2013年8月10日土曜日

世田谷美術館:栄久庵憲司とGKの世界 01


榮久庵憲司とGKの世界
鳳が翔く
2013年7月6日(土)〜9月1日(日)
世田谷美術館

事前に噂は聞いておりましたが、じっさい大変にぶっ飛んだ展覧会でした。このウェブログを見て世田谷美術館に行こうという方がいらっしゃるかどうかは分かりませんが、どのようにぶっ飛んでいるのかは、ぜひご自身で体験していただきたい。まだ会期は終わっていませんので、ここでは展示の詳細については触れないでおきたいと思います。私自身の知りたいことが分かる展覧会か、というと微妙でした。ただしそれは展覧会の良い悪いではなく、展覧会企画と観覧者(=私)のミスマッチということです。逆に企画の趣旨を理解すれば、ああなるほどという感想を持つと思います。

で、その企画の趣旨は何かと言えば、榮久庵憲司というインダストリアル・デザイナーをトップに抱く創造集団GKが生み出してきた多様なプロダクトの背後にどのような思想があるのか、ということです。GKグループは、GKデザイン機構を中心とする12の企業から構成され、200人を超える社員を抱えるデザイン・グループです。扱う領域はパッケージやCI、ブランディング、サイン計画、家電や産業機械、鉄道車両、博覧会設備等々、じつに多岐にわたっています。

編年的にプロダクトを並べる方法もあるでしょう。そこにそれぞれの時代の出来事、世相などを付け加える(安易な)方法もよく見られます。しかし、そのように個々のプロダクトを並べて、はたしてそこに共通の思想を見ることができるでしょうか。しょうゆ瓶とモーターサイクルを並べて、成田エクスプレスと博覧会ゲートを並べて、はたして共通の思想を読み取ることができるでしょうか。同じデザイン企業から生み出されたものであることを理解することができるでしょうか。

そこで登場するのが榮久庵さんのルーツ、思想的バックグラウンドである仏教。そしてその思想を具現化した道具曼荼羅、道具千手観音像、池中蓮華などのインスタレーション。思想を形にする、教義を目に見えるものにするために、こんなアプローチがあったのか、と吃驚するわけです。

* * *

全くの個人で仕事をしているデザイナーもいますが、複数のデザイナーを雇って仕事をしている事務所もたくさんあります。しかしそれでも、その経営者たるデザイナーのカラーが明白に見て取れる場合が多い。ドーンデザイン研究所であれば水戸岡鋭治さんのカラーがはっきりしている。サムライであれば、佐藤可士和さんのカラーが明確にある。おそらく仕事を依頼する側も、そのようなカラー(あるいは作家性)を期待しているのではないでしょうか。

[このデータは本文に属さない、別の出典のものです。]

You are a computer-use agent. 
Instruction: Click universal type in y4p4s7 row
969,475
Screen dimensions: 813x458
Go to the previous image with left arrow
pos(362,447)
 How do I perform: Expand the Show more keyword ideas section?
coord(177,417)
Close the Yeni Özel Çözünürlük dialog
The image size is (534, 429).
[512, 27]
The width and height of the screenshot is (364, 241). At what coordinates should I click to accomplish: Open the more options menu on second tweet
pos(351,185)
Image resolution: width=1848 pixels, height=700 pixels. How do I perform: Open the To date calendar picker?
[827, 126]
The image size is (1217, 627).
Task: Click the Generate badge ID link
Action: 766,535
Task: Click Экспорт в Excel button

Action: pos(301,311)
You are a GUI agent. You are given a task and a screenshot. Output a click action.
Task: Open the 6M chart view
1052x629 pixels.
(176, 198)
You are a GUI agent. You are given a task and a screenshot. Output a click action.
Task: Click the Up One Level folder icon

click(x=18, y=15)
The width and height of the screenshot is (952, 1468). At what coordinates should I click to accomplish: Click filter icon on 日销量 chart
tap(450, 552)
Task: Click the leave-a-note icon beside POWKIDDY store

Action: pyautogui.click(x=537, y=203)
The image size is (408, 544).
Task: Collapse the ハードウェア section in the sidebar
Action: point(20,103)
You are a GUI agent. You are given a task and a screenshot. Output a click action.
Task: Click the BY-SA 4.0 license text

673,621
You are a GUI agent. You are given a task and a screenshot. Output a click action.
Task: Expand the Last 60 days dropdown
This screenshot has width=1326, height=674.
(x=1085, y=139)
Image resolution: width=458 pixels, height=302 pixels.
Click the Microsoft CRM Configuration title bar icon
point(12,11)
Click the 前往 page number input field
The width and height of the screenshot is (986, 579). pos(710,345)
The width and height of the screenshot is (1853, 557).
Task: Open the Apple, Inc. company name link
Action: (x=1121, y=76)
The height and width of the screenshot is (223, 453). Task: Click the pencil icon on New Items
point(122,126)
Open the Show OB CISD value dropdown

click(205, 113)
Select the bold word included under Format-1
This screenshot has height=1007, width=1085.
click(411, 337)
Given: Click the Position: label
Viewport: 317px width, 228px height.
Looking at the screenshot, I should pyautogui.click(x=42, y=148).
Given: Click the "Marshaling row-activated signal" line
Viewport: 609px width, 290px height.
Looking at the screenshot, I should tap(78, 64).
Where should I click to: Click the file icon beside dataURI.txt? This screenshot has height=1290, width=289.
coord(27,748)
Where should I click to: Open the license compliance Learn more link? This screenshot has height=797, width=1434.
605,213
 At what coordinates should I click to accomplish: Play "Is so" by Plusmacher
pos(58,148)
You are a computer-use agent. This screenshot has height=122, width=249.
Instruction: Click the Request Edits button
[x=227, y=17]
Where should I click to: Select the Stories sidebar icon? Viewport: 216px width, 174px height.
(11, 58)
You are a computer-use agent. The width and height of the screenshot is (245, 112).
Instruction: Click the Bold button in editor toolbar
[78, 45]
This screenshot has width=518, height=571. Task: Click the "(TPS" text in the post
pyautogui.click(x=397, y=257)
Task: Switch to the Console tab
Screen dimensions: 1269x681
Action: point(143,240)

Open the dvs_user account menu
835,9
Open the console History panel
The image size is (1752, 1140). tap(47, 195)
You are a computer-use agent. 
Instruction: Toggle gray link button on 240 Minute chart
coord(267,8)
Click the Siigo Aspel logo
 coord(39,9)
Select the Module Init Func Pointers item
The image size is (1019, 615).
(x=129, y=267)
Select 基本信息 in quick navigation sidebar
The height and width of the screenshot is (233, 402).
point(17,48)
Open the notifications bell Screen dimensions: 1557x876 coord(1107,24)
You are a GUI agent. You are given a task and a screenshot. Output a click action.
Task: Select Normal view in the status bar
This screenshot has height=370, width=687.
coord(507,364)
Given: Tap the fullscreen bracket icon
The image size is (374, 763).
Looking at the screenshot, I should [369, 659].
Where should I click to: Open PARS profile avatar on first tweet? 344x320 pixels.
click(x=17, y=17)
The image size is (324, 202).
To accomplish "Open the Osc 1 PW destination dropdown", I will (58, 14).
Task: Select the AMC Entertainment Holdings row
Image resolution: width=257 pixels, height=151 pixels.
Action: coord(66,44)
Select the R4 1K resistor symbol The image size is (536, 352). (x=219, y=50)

しかし60年を迎えたGKの仕事を、12のグループ企業の仕事を、200人超の社員の仕事を、同じように個人のカラーで語ることができるかどうか。

もしそれを語るとしたら、たとえばソニー・デザインの歴史を語るとか、資生堂やサントリーのデザインを語るとか、そういうことと似たような話になるのではないでしょうか。つまり、個々人のデザイナーではなく、企業の文化を語る。

しかしそれでも問題はあります。なぜなら、GKには複数のクライアントがあるわけです。そして、クライアントにもそれぞれの企業カラーがあるわけです。さらに言えば、コンシューマー、ユーザーが存在するわけです。あまりにも変数が多い。あまりにも複雑。いったいこの会社の仕事をどのようにまとめ、提示することができるのか。「榮久庵憲司とGKの世界」展のぶっ飛んだ展示は、この複雑な課題に対するひとつの解答、アグレッシブな挑戦だと思うのです。といったらほめすぎか知らん。ネットでは賛否両論の展覧会のようですね。

ただ、榮久庵さんやGKに対する予備知識がまったくないと厳しいとは思いました。『道具論』(鹿島出版会、2000年)、『袈裟とデザイン』(芸術新聞社、2011年)、『デザインに人生を賭ける』(春秋社、2009年)あたりを読んでから観ると、その企図が分かりやすくなるのではないかと思います。榮久庵憲司とGKの仕事全般については『デザインに人生を賭ける』がお薦めかな。